SOURCE EXCERPT —
┌──
Exhibit 10.12
SEPARATION AGREEMENT AND GENERAL
RELEASE
THIS SEPARATION AGREEMENT AND
GENERAL RELEASE (this “Agreement”) is entered into as
of December 17, 2008 by and between PAUL MOTENKO (“
Executive ”) and BJ’S RESTAURANTS, INC., a
California corporation (the “ Company ”), with
respect to the following facts:
A. Executive is currently serving as
a director of the Company and is currently employed by the Company
pursuant to the terms of that certain Amended and Restated
Employment Agreement, dated as of June 27, 2005, between
Executive and the Company (the “ Employment Agreement
”).
B. Executive and the Company have
agreed that Executive’s employment with the Company and any
direct or indirect subsidiary thereof (collectively, “
Subsidiaries ”) will terminate effective as of
December 30, 2008 (the “ Termination Date
”), and that simultaneously with such termination, Executive
will resign and cease to serve as a director and officer of the
Company and its Subsidiaries.
C. The Company and Executive desire
to amicably compromise and finally settle and resolve all
controversies between them including, but not limited to any
differences or claims that might also arise out of the Employment
Agreement, Executive’s employment with the Company or any
Subsidiaries, executives position as a member of the Board of
Directors of the Company or any Subsidiaries, and Executive’s
termination or resignation as an employee, officer and/or director,
to bring these matters to a conclusion and to avoid incurring costs
and expenses which would be incident to the prosecution and defense
of claims arising from any disputed matters.
NOW, THEREFORE, in consideration for
the covenants and agreements contained herein, and other good and
valuable consideration, the parties hereto agree as
follows:
1. Termination and
Acknowledgment of Payment . Executive and the Company
hereby agree that Executive’s employment with the Company
shall terminate as of 5:00 p.m. (Pacific Time) on the Termination
Date. Subject to the provisions of Section 2.6 of this
Agreement, Executive hereby resigns as a director, officer and
manager of the Company and any Subsidiaries effective on the
Termination Date and the Company and the Subsidiaries hereby accept
such resignations. Except as otherwise specifically set forth in
this Agreement, the Company and the Subsidiaries shall have no
further obligations to Executive and all compensation and benefits
payable to him shall cease as of the Termination Date. Except for
accrued but unpaid amounts due Executive pursuant to the terms of
the Employment Agreement for periods up to and including the
Termination Date, and except as specifically contemplated by this
Agreement, Executive hereby acknowledges that he has been paid all
accrued compensation, wages, bonus or vacation pay, benefits and
other compensation owed to him by the Company and the Subsidiaries
or to which he may be entitled up to and through the Termination
Date and hereby releases the Company and the Subsidiaries of any
further obligations to pay any such amounts.
└──
DATA ENTRIES —
┌──
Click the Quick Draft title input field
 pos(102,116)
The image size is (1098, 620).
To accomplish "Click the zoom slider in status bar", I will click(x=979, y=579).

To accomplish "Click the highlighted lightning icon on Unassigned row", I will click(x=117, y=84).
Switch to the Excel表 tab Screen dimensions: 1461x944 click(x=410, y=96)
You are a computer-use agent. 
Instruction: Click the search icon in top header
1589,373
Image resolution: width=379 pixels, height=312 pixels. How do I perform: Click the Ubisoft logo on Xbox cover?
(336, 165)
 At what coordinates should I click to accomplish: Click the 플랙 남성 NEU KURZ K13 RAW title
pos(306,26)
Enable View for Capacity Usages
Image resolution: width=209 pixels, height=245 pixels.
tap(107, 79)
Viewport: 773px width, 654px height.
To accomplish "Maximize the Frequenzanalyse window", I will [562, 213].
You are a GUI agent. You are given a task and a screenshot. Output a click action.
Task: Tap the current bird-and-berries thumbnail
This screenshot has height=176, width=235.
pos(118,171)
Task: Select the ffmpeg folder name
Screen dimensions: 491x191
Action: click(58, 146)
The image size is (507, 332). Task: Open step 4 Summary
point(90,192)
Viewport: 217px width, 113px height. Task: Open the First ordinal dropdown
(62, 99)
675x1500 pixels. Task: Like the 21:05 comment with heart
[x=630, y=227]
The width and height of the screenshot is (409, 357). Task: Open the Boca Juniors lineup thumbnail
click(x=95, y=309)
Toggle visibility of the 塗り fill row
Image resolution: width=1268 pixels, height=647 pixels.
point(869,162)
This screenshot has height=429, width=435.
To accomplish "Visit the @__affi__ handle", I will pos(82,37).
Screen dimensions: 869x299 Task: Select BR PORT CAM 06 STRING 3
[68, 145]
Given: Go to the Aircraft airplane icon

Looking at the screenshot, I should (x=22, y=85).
└──
WORK TO COMPLETE —
1. Rewrite the paragraph of the separation agreement that begins "B. Executive and the Company have agreed" in one shorter sentence, keeping its main facts.
2. Extend the separation agreement by writing what follows its last sentence.

EXPECTED RESPONSES —
1. Paul Motenko's employment with BJ's Restaurants, Inc. and its direct or indirect subsidiaries will end effective December 30, 2008, and at that same time he will resign as a director and officer of the Company and its subsidiaries.

2.
2. Termination Payments
and Other Consideration .
2.1 Termination
Payments . The Company shall cause to be paid to Executive
the gross sum of Three Hundred Forty-Nine Thousand Five Hundred
Ninety-Two Dollars ($349,592) which shall be paid in 26 equal
bi-weekly installments in accordance with the Company’s
payroll practices (the “ Termination Payments
”). The Termination Payments shall commence on the first
regular payroll date of the Company following the expiration of the
Revocation Period provided for in Section 21. The Company
shall deduct from such Termination Payments any and all applicable
state and federal withholdings.
2.2 Continuation of
Group Health Benefits . For a period of eighteen
(18) months following the Termination Date, the Company agrees
to reimburse Executive for the cost of premiums to maintain the
health insurance coverage currently in effect for Executive and his
dependents. Company and Executive agree that (i) the current
cost of such health insurance is $13,457 per annum, and
(ii) the Company’s reimbursement obligations shall
increase in the event that the cost of maintaining the existing
health insurance coverage is increased by the insurer, subject to a
maximum increase of fifteen percent (15%) during the eighteen
(18) months reimbursement period. Other than health insurance
reimbursement provided for above and except as may be required by
applicable law or the specific terms of this Agreement, following
the Termination Date, Executive shall be responsible for
maintaining and paying for his own health, life, disability and/or
other insurance benefits for himself and his dependents.
2.3 Options .
Executive and the Company acknowledge and agree that Exhibit
A attached hereto and incorporated herein by this reference
sets forth all outstanding options held by Executive or to which
Executive is entitled as of the Termination Date (the
“Options”). Notwithstanding anything to the contrary
contained in the Employment Agreement or the terms of the Options
themselves, the Company agrees that on the Termination Date, all
existing Options shall accelerate and vest in full and shall
continue to be exercisable until December 31, 2009.
2.4 Vacation .
Executive acknowledges and agrees that, as of the Termination Date,
he has no accrued vacation and, accordingly, will not receive any
payment for accrued but unpaid vacation on the Termination
Date.
2.5 Compliance with
Agreement . Except for the Company’s obligation to
provide directors and officers liability insurance coverage of
Executive in accordance with the provisions of Section 2.7 and
its obligations pursuant to Section 2.6, Executive
acknowledges and agrees that all payments and other benefits
provided to him under this Agreement are contingent upon his
compliance with all of the terms and conditions of this Agreement
in all material respects.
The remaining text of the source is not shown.